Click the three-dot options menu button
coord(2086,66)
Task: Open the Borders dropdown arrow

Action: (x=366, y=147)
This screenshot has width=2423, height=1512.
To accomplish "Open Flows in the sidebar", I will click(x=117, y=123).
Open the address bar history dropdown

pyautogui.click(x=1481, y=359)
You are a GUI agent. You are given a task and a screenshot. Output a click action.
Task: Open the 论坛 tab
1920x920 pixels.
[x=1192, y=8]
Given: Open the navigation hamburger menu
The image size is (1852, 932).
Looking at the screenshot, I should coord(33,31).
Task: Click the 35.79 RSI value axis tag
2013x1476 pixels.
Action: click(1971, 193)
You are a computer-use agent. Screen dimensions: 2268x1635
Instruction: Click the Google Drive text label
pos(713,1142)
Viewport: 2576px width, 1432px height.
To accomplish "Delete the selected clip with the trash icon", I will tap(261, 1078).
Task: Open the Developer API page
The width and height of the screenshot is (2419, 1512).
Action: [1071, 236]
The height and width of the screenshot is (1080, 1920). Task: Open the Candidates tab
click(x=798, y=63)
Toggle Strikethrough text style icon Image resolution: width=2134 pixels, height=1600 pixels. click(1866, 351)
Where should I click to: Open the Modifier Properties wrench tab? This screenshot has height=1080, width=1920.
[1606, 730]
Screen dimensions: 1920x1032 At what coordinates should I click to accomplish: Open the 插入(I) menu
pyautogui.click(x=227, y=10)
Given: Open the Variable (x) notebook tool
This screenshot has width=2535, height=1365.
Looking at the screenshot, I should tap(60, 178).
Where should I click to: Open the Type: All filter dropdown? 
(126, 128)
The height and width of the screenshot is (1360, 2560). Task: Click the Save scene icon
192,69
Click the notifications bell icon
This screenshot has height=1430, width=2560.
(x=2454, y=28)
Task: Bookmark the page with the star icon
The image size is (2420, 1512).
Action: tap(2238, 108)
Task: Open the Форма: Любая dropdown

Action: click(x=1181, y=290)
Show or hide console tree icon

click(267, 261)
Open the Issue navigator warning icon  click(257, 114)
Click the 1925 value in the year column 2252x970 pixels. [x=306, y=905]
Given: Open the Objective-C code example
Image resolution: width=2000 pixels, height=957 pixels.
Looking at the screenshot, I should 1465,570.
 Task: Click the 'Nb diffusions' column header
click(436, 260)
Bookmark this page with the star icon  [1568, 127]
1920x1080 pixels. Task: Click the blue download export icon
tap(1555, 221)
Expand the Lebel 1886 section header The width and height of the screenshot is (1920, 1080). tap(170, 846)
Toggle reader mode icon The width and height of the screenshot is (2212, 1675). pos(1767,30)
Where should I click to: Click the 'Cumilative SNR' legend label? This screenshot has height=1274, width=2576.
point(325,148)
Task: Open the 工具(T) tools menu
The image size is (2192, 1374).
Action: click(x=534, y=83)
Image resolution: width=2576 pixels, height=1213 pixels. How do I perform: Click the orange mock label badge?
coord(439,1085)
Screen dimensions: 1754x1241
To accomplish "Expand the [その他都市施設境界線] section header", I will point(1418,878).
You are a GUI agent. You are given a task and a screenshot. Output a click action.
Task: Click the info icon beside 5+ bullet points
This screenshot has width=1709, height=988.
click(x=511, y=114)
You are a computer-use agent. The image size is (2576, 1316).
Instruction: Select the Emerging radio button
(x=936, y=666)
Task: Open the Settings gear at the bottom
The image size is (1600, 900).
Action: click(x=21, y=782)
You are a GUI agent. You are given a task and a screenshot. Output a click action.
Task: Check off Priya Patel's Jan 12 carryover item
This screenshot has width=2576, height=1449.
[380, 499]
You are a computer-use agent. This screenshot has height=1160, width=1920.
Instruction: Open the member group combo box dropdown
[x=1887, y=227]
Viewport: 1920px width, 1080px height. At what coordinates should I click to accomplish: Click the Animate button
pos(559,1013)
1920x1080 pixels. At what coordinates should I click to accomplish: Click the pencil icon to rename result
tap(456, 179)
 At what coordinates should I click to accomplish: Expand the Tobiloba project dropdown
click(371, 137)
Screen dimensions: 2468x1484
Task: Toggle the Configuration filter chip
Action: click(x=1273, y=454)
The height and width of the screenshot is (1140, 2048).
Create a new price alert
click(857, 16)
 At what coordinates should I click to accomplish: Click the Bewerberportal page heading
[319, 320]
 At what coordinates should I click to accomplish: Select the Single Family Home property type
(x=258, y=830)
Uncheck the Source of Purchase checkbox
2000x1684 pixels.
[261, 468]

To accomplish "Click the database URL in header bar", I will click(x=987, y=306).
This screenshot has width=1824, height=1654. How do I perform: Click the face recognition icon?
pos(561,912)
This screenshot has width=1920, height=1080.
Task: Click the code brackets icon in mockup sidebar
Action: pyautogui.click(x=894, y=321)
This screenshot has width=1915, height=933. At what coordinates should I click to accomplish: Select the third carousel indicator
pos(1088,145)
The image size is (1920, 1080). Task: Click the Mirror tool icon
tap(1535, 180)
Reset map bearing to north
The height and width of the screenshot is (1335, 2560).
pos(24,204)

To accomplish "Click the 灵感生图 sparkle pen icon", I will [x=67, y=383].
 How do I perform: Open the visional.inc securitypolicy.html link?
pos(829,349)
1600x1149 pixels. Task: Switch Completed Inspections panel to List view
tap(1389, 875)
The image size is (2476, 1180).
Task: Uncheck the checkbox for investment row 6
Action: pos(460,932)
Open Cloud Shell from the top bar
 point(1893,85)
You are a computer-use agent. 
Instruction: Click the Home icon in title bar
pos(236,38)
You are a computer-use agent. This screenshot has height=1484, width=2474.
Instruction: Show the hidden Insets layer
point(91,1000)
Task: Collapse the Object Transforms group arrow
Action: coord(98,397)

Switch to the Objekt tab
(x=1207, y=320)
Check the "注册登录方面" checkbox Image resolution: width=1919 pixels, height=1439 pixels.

☆ ☆ ☆ ☆ ☆ ☆ ☆

§ **PROMPT**: Exact reproduction of the lines from the top of the material through the line where "Task: Open the Developer API page" appears is required, both boundary lines included, with no other output.

§ **ANSWER SPACE**:
Click the three-dot options menu button
coord(2086,66)
Task: Open the Borders dropdown arrow

Action: (x=366, y=147)
This screenshot has width=2423, height=1512.
To accomplish "Open Flows in the sidebar", I will click(x=117, y=123).
Open the address bar history dropdown

pyautogui.click(x=1481, y=359)
You are a GUI agent. You are given a task and a screenshot. Output a click action.
Task: Open the 论坛 tab
1920x920 pixels.
[x=1192, y=8]
Given: Open the navigation hamburger menu
The image size is (1852, 932).
Looking at the screenshot, I should coord(33,31).
Task: Click the 35.79 RSI value axis tag
2013x1476 pixels.
Action: click(1971, 193)
You are a computer-use agent. Screen dimensions: 2268x1635
Instruction: Click the Google Drive text label
pos(713,1142)
Viewport: 2576px width, 1432px height.
To accomplish "Delete the selected clip with the trash icon", I will tap(261, 1078).
Task: Open the Developer API page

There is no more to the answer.